(EXERCISE REQUIREMENTS):
Somewhere below are a line with "Task: Open Stock & Sales Analysis" and a later line with "Open the Label". Output exactly those lines and all lines between them.

[[ DATA SECTION open ]]

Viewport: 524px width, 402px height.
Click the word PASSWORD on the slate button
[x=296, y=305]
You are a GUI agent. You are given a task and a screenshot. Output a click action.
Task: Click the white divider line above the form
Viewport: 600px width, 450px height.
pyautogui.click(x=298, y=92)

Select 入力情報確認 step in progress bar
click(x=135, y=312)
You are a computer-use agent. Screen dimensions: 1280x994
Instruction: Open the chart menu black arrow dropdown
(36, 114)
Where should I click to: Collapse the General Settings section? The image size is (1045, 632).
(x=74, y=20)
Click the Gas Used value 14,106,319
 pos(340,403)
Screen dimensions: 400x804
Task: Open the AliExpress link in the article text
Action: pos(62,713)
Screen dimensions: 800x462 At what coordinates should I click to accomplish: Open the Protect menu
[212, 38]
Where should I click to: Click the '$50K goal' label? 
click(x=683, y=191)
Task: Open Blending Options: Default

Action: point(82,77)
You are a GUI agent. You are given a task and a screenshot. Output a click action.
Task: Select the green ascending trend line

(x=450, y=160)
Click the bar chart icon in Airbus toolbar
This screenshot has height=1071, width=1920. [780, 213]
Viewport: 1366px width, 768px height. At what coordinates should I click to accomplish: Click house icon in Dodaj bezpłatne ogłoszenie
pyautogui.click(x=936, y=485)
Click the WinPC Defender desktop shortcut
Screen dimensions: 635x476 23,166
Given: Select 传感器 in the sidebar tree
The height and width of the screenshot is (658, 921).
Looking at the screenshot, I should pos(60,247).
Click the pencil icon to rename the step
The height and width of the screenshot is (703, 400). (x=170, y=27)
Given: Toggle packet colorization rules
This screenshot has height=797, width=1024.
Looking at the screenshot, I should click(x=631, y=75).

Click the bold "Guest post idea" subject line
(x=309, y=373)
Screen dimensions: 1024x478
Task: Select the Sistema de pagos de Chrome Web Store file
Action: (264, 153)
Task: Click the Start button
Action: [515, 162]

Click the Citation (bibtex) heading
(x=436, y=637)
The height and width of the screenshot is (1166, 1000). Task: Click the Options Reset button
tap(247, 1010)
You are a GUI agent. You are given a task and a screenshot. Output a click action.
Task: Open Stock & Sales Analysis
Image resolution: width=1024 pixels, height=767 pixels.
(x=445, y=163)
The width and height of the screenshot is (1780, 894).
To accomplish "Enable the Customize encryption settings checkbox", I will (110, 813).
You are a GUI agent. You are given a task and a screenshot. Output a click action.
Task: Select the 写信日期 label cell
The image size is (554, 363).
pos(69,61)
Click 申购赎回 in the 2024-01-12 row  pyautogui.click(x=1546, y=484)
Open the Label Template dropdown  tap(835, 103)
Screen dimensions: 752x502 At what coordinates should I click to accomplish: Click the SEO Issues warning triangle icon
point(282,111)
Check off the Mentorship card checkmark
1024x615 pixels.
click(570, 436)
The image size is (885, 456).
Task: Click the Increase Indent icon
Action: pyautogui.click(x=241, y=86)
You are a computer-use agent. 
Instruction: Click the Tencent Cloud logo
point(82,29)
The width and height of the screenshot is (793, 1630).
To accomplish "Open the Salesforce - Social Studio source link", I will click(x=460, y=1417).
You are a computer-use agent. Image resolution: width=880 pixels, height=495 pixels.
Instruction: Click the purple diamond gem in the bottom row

[[ DATA SECTION closed ]]

(EXERCISE OUTPUT):
Task: Open Stock & Sales Analysis
Image resolution: width=1024 pixels, height=767 pixels.
(x=445, y=163)
The width and height of the screenshot is (1780, 894).
To accomplish "Enable the Customize encryption settings checkbox", I will (110, 813).
You are a GUI agent. You are given a task and a screenshot. Output a click action.
Task: Select the 写信日期 label cell
The image size is (554, 363).
pos(69,61)
Click 申购赎回 in the 2024-01-12 row  pyautogui.click(x=1546, y=484)
Open the Label Template dropdown  tap(835, 103)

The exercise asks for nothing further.